Screenshot and document pointing data
⁂

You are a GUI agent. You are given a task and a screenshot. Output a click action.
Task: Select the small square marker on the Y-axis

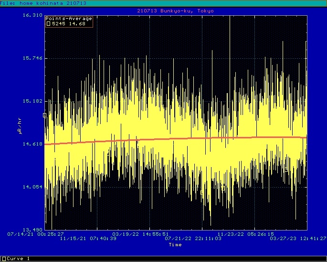(x=45, y=115)
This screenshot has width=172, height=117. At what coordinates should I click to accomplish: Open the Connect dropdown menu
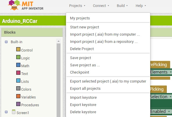[101, 6]
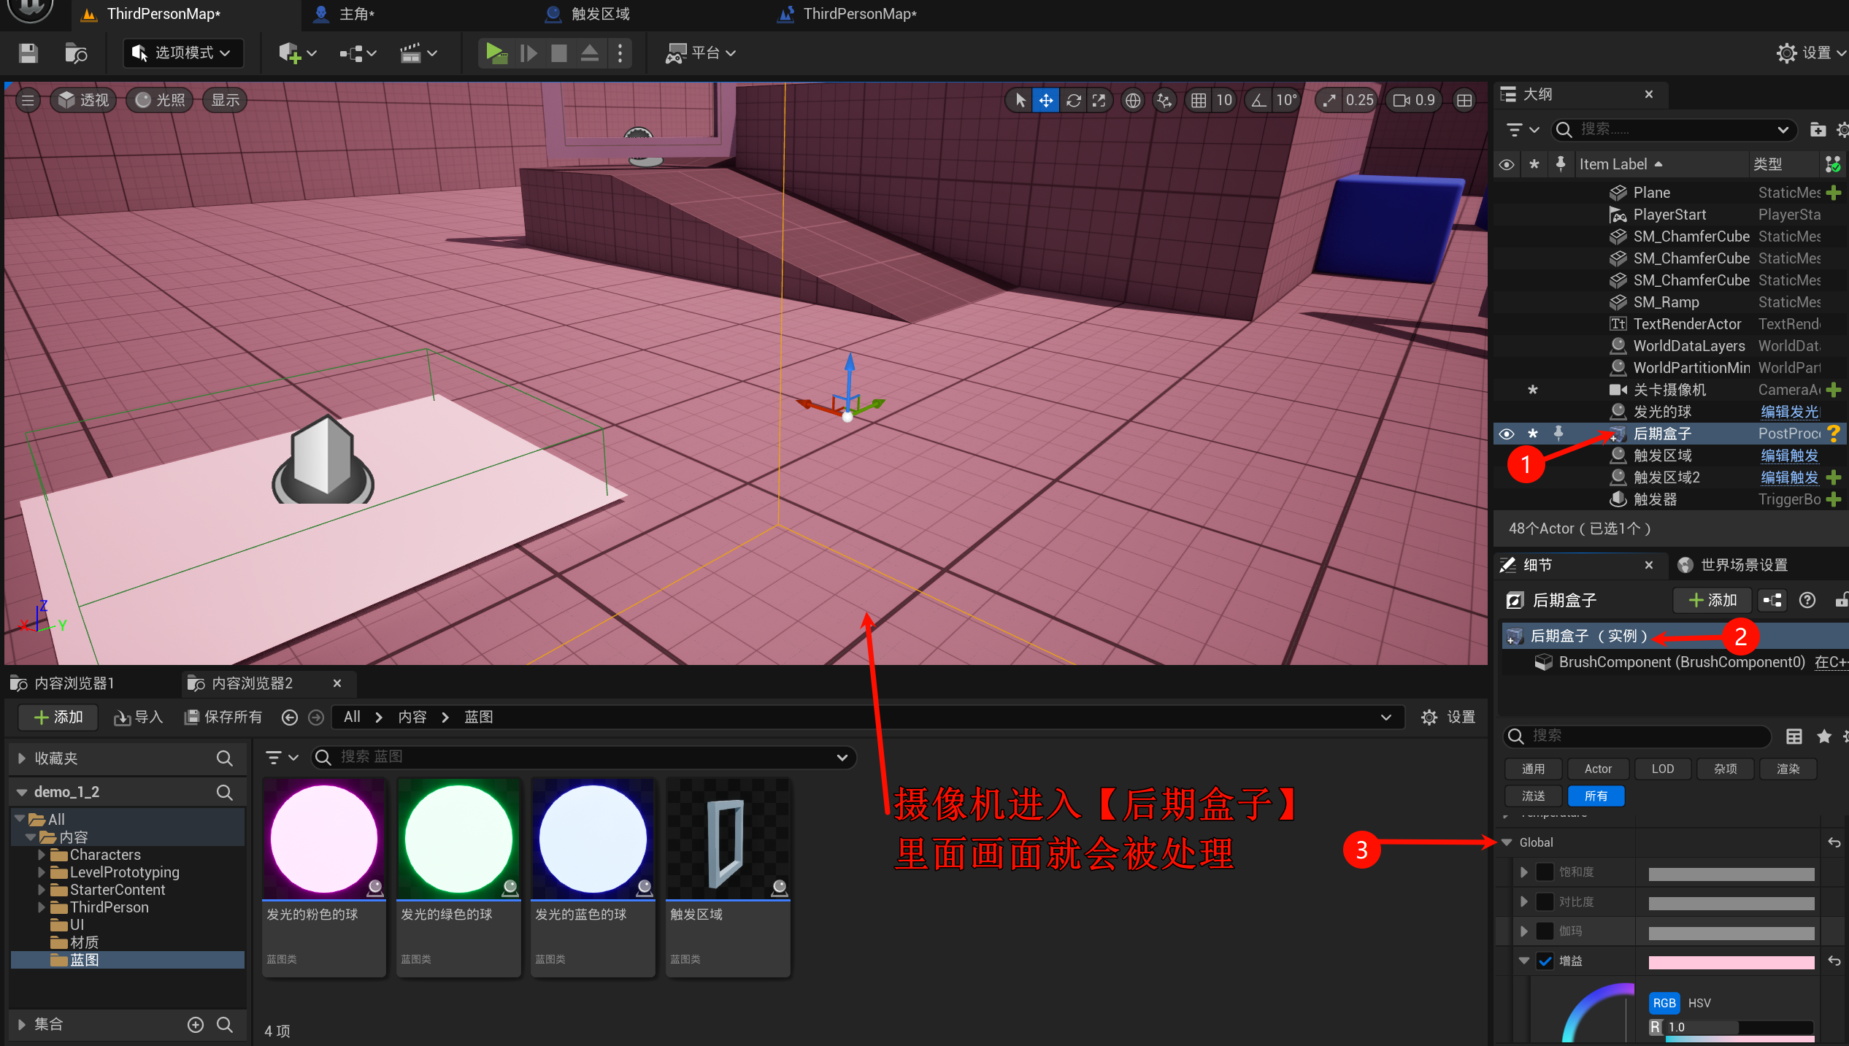The height and width of the screenshot is (1046, 1849).
Task: Click the viewport hamburger menu icon
Action: point(28,101)
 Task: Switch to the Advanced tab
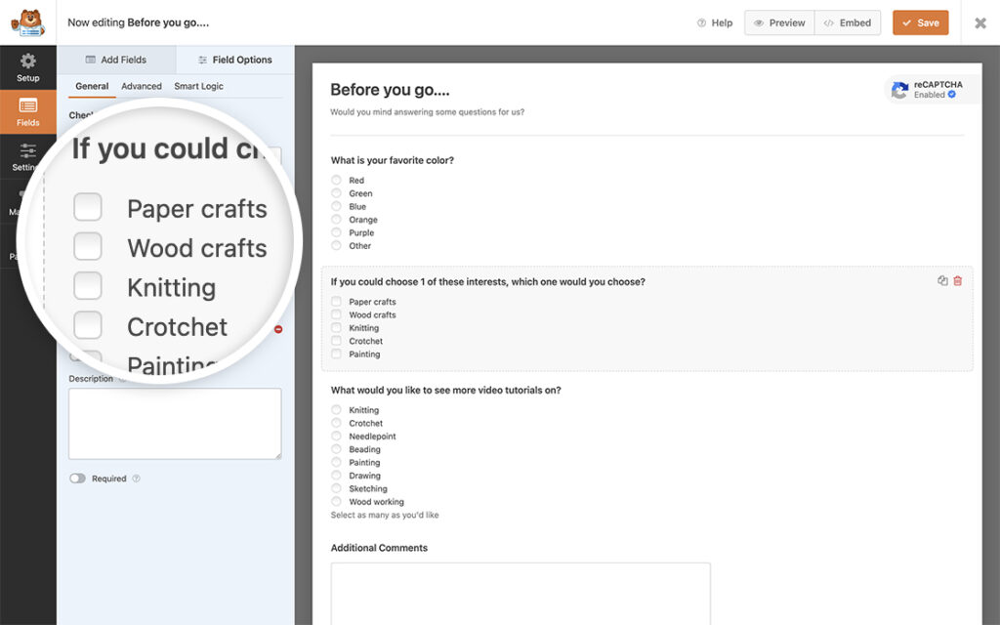[x=142, y=86]
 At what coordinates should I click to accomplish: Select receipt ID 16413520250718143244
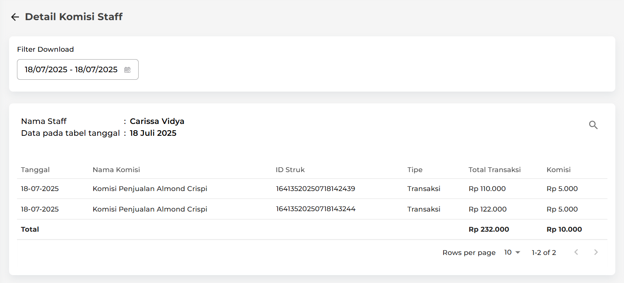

⁂

→ SHORT PROBLEM: Copy out again, word for word, the stretch of lines from the one containing "This screenshot has" through the one containing "Task: Click the viewport hamburger menu icon", and leave the pictures out.

→ RESULT FOR THIS EXERCISE:
This screenshot has width=172, height=117. At what coordinates should I click to accomplish: Open the Connect dropdown menu
[101, 6]
The height and width of the screenshot is (1046, 1849).
Task: Click the viewport hamburger menu icon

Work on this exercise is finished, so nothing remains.